Start of Dataset extract

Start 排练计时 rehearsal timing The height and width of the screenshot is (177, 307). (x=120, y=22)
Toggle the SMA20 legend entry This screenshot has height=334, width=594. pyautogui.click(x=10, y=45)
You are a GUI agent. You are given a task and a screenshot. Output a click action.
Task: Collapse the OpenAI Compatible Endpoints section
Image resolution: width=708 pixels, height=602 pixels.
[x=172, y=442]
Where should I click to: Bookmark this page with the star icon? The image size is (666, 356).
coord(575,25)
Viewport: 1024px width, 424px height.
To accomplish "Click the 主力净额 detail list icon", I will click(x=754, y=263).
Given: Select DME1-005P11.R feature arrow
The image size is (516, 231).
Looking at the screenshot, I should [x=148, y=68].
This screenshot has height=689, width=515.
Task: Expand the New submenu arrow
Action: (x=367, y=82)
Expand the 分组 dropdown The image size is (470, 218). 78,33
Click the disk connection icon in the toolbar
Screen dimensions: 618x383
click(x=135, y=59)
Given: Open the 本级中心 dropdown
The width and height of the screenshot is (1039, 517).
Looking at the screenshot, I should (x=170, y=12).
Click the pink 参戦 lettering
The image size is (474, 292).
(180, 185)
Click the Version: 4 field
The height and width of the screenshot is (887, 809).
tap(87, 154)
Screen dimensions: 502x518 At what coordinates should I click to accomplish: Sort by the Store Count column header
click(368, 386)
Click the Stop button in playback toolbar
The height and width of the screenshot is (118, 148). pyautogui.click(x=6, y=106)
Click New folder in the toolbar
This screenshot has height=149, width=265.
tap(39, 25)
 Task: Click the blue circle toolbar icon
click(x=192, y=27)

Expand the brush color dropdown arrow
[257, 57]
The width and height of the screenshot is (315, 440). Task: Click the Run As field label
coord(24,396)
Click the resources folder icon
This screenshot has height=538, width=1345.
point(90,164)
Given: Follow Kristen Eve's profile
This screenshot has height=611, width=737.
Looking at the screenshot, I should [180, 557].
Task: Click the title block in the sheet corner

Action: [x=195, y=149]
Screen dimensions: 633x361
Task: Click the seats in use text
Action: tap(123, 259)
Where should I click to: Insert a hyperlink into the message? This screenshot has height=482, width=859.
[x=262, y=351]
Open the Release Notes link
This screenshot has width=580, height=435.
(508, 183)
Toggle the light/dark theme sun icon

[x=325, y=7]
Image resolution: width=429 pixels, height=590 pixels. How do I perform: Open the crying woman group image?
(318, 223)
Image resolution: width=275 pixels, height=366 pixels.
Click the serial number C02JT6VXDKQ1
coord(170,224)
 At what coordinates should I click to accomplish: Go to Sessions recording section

End of Dataset extract

_Problem to solve_:
Return the full listing exactly as written.

_Answer section_:
Start 排练计时 rehearsal timing The height and width of the screenshot is (177, 307). (x=120, y=22)
Toggle the SMA20 legend entry This screenshot has height=334, width=594. pyautogui.click(x=10, y=45)
You are a GUI agent. You are given a task and a screenshot. Output a click action.
Task: Collapse the OpenAI Compatible Endpoints section
Image resolution: width=708 pixels, height=602 pixels.
[x=172, y=442]
Where should I click to: Bookmark this page with the star icon? The image size is (666, 356).
coord(575,25)
Viewport: 1024px width, 424px height.
To accomplish "Click the 主力净额 detail list icon", I will click(x=754, y=263).
Given: Select DME1-005P11.R feature arrow
The image size is (516, 231).
Looking at the screenshot, I should [x=148, y=68].
This screenshot has height=689, width=515.
Task: Expand the New submenu arrow
Action: (x=367, y=82)
Expand the 分组 dropdown The image size is (470, 218). 78,33
Click the disk connection icon in the toolbar
Screen dimensions: 618x383
click(x=135, y=59)
Given: Open the 本级中心 dropdown
The width and height of the screenshot is (1039, 517).
Looking at the screenshot, I should (x=170, y=12).
Click the pink 参戦 lettering
The image size is (474, 292).
(180, 185)
Click the Version: 4 field
The height and width of the screenshot is (887, 809).
tap(87, 154)
Screen dimensions: 502x518 At what coordinates should I click to accomplish: Sort by the Store Count column header
click(368, 386)
Click the Stop button in playback toolbar
The height and width of the screenshot is (118, 148). pyautogui.click(x=6, y=106)
Click New folder in the toolbar
This screenshot has height=149, width=265.
tap(39, 25)
 Task: Click the blue circle toolbar icon
click(x=192, y=27)

Expand the brush color dropdown arrow
[257, 57]
The width and height of the screenshot is (315, 440). Task: Click the Run As field label
coord(24,396)
Click the resources folder icon
This screenshot has height=538, width=1345.
point(90,164)
Given: Follow Kristen Eve's profile
This screenshot has height=611, width=737.
Looking at the screenshot, I should [180, 557].
Task: Click the title block in the sheet corner

Action: [x=195, y=149]
Screen dimensions: 633x361
Task: Click the seats in use text
Action: tap(123, 259)
Where should I click to: Insert a hyperlink into the message? This screenshot has height=482, width=859.
[x=262, y=351]
Open the Release Notes link
This screenshot has width=580, height=435.
(508, 183)
Toggle the light/dark theme sun icon

[x=325, y=7]
Image resolution: width=429 pixels, height=590 pixels. How do I perform: Open the crying woman group image?
(318, 223)
Image resolution: width=275 pixels, height=366 pixels.
Click the serial number C02JT6VXDKQ1
coord(170,224)
 At what coordinates should I click to accomplish: Go to Sessions recording section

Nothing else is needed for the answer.